Д. Н. Мамин внимательно следил за учебой младшей сестры. В фондах Объединенного музея писателей Урала хранится тетрадь для записывания уроков (дневник) гимназистки Елизаветы Маминой. В ней за родителей подписывался и старший брат.
Елизавета Мамина окончила гимназию в 1884 году с золотой медалью.
После окончания учительского курса в 1885 году она получила звание классной наставницы.
Постоянно пользуясь советами и помощью своего брата Дмитрия, как опытного преподавателя, она длительное время довольно успешно давала в Екатеринбурге частные уроки. Преподавала она также и на общеобразовательных курсах для рабочих.
В январе 1896 года она навестила своего брата в Царском Селе. Специально в честь приезда сестры писатель организовал два литературных вечера, на одном из них присутствовали друзья Мамина-Сибиряка — Чехов и Потапенко.
Выйдя замуж за Дмитрия Аристарховича Удинцева, Елизавета Наркисовна стала матерью пятерых детей: Бориса, Ольги, Анны, Натальи и Татьяны.
В сентябре 1903 года Е. Н. Удинцеву утвердили учителем русского языка. До 1918 года она преподавала русский язык и педагогику во Второй екатеринбургской женской гимназии. За плодотворный труд в мае 1913 года ее представили к награждению золотой медалью на Анненской ленте, но награду вручили только к Пасхе 1914 года, и это была почему-то серебряная медаль “За усердие” на Александровской ленте.
В ГАСО (Государственном архиве Свердловской области) хранится приказ по Второй женской гимназии конца 1917 года об увольнении нескольких учителей за несогласие сотрудничать с советской властью, среди них была и Елизавета Наркисовна Удинцева. С приходом в город войск Колчака в 1918 году она была принята обратно.
Сестра писателя жила в Екатеринбурге, в доме на Соборной (Пушкинской), до 1918 года. В 1919 году при восстановлении советской власти в городе две женские гимназии, одна мужская и реальное училище отправились в эвакуацию в Сибирь, в тыл Главного правителя. После свержения режима Колчака Елизавета Наркисовна из Иркутска попала сначала в Томск, а потом, в 1921 году, в Москву. Вместе с К. Т. Новгородцевой в столице она работала над хрестоматией “Смена”.
Скончалась 2 марта 1925 года в Москве.

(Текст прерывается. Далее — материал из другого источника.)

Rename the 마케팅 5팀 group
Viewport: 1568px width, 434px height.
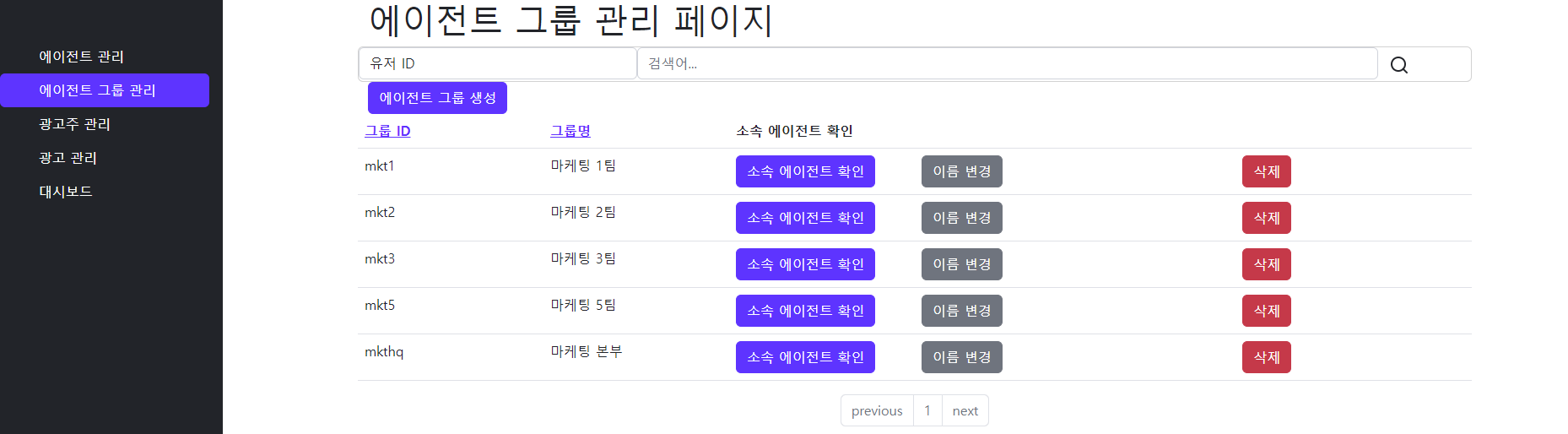pyautogui.click(x=961, y=311)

Потомки Е. Н. Удинцевой живут в Москве.
Книга расходов А.С. Маминой
Ценность музейного экспоната с течением времени не уменьшается, а возрастает. “Может устареть научный труд, роман, пьеса, спектакль, кинофильм, — писал один из теоретиков и практиков музейного дела А. З. Крейн, — но никогда не устареет коллекция подлинников — первоисточников знаний”.
Одна из основных задач сотрудников любого литературно-мемориального музея — найти вещь, документ, некогда принадлежавшие писателю или его близким родным, любыми возможными и невозможными путями приобрести их, досконально изучить, отреставрировать, а затем включить в систему показа и рассказа. Ведь подлинные вещи и документы несут в себе дополнительную, а порой и существенную информацию. Они могут рассказать много больше о человеке, нежели какие-то многочасовые объяснения и теоретизированные измышления. Какая-нибудь на первый взгляд безделица или незначительная запись в документе может приоткрыть завесу тайны.

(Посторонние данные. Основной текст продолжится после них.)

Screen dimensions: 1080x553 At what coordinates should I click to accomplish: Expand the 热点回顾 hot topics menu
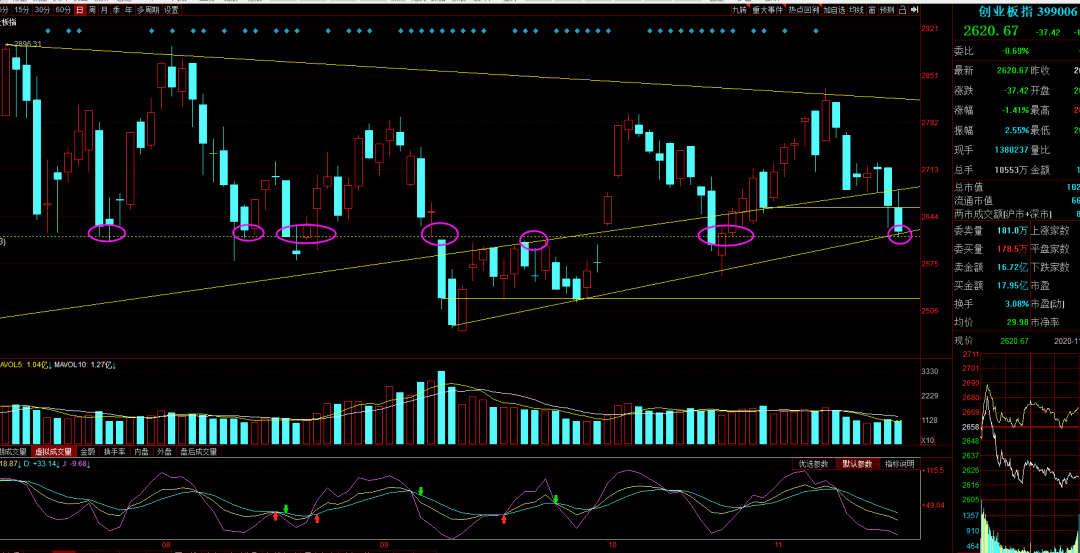[803, 10]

Незаслуженно забыта исследователями жизни и творчества Д. Н. Мамина-Сибиряка Книга записи расходов, которая хранится в фондах Объединенного музея писателей Урала. Ее в течение многих лет вела мать Анна Семеновна. Кроме Дмитрия у нее было еще трое детей: два сына, Николай и Владимир, а также дочь Елизавета. Месячное жалованье Наркиса Матвеевича Мамина, было небольшое, всего лишь одиннадцать рублей девяносто четыре копейки. На эти деньги надо было как-то умудриться содержать семью из шести человек. Каждая копейка в их доме была на счету и фиксировалась в специальных книгах.
В течение двадцати пяти лет Мамины жили в поселке Висимо-Шайтанского завода. В сентябре 1876 года они переехали на жительство в Нижнюю Салду. Не Нижней, а Черной Салдой стал для Анны Семеновны этот город. Здесь в возрасте сорока шести лет она овдовела. Дети ее тогда были еще не пристроены: Николай — без постоянного заработка, Дмитрий — недоучившийся студент (в то время он учился в Петербургском университете), Владимир — гимназист, а Лизонька совсем дитя. В августе 1878 года Анна Семеновна с младшими детьми переехала в Екатеринбург, куда несколькими месяцами раньше приехал в поисках работы ее сын Митя. О продолжении учебы в столице Дмитрию Наркисовичу нечего было и думать. Он теперь единственный кормилец семьи. (Старший его брат Николай был тяжело больным человеком.) Поначалу в Екатеринбурге он зарабатывал репетиторскими уроками (1878—1882), а затем (1881—1891) и как литератор.
Домашнюю бухгалтерию в семье Маминых всегда вела Анна Семеновна. На протяжении длительного времени она скрупулезно записывала расходы и доходы семьи в книгу. Теперь это документ, в котором, на наш взгляд, содержится уникальная информация о писателе, о его отношении к родным и близким, кроме того, в нем нашли отражение детали и факты быта и жизни екатеринбуржцев, современников Д. Н. Мамина-Сибиряка.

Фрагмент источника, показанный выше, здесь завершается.